If you were to use CLASS_PLUS_OTHER, it can be useful to have CSS on your HTML which matches your target docx. This prevents unwanted default CSS values having effect.

You can use HtmlCssHelper.createCssForStyles to generate that.

For the StyleTree arg, you can do:

StyleTree styleTree = wordMLPackage.getMainDocumentPart().getStyleTree();

Note that the styles which Word shows in its user interface aren't necessarily defined in the styles part of the docx. Typically, Word only writes an actual definition in the styles part if the style is actually being used in the document.

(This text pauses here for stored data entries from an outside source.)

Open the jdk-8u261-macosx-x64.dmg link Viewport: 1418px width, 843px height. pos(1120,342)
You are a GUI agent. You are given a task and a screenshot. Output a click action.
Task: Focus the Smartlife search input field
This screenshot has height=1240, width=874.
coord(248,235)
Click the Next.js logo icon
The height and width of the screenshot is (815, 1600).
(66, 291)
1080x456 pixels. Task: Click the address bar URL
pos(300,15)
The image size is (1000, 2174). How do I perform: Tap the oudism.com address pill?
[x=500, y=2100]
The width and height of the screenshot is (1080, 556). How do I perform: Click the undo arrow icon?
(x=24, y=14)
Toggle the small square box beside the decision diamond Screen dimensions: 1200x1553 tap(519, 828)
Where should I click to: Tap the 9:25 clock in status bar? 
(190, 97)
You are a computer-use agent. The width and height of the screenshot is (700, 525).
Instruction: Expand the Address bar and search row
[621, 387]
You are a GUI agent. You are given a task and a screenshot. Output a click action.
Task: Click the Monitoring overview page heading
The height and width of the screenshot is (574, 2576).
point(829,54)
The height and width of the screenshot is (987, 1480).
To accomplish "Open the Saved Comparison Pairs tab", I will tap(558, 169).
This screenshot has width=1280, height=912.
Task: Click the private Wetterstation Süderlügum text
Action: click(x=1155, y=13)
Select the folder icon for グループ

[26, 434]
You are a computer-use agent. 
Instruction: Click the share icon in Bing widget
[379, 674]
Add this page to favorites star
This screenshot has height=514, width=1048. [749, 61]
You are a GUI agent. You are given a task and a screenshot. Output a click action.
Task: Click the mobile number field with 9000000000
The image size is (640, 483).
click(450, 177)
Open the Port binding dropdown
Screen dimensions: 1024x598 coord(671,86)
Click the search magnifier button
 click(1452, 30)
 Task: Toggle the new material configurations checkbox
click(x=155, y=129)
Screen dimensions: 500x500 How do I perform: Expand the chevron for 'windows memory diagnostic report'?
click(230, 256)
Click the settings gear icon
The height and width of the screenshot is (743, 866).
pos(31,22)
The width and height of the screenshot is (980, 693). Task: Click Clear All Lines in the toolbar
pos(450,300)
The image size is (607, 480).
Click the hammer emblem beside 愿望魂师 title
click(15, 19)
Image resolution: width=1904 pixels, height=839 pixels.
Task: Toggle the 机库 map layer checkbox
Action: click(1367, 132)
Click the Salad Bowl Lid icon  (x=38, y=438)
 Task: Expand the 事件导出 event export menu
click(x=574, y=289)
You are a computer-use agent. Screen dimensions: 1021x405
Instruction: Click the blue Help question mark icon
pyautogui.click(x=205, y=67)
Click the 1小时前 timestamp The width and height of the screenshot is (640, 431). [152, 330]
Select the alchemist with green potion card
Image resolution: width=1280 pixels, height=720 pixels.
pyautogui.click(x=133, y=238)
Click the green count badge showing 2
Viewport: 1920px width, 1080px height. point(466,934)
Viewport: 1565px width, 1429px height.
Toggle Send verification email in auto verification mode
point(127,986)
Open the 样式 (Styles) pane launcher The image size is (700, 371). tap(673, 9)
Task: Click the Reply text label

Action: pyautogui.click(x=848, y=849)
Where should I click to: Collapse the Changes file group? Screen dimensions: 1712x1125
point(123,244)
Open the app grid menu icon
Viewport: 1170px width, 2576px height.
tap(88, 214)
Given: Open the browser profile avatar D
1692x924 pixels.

Of the styles which are actually defined, docx4j typically builds a StyleTree from that subset which are actually used somewhere in the document:

Syntax: [ Download ] [ Hide ]
Using java Syntax Highlighting
        /**
         * Build a StyleTree for stylesInUse.
         *
         * @param stylesInUse styles actually in use in the main document part, headers/footers, footnotes/endnotes
         * @param allStyles styles defined in the style definitions part
         */

        public StyleTree(Set<String> stylesInUse, Map<String, Style> allStyles)
 
Parsed in 0.013 seconds, using GeSHi 1.0.8.4


Your first step then is to ensure the styles your are interested in are actually defined in styles.xml.

After that, you could define a Set<String> stylesInUse which specifies all defined styles (ie the keys in Map<String, Style> allStyles) and use that to construct StyleTree.

For XHTML import purposes I guess it could be useful to add a constructor:

public StyleTree(Map<String, Style> allStyles)

Re: XHTMLImporter and headings

PostPosted: Mon Mar 17, 2014 11:08 am
by jason
willi.firulais wrote:As a simple Workaround I've used HtmlCleaner to add a css class to the h1 tag so XHTMLImporter can match the class with the Word WL Style Name.


I'm considering something similar .. a mapping of element names to Word styles.

In the CLASS_TO_STYLE_ONLY and CLASS_PLUS_OTHER cases, the mapping would be used only if there was no class val (or there was no Word style having name = class val ?). ie @class trumps element name

In the IGNORE_CLASS case, the mapping of element names to Word styles could always be used. If you don't want that, just make the map empty.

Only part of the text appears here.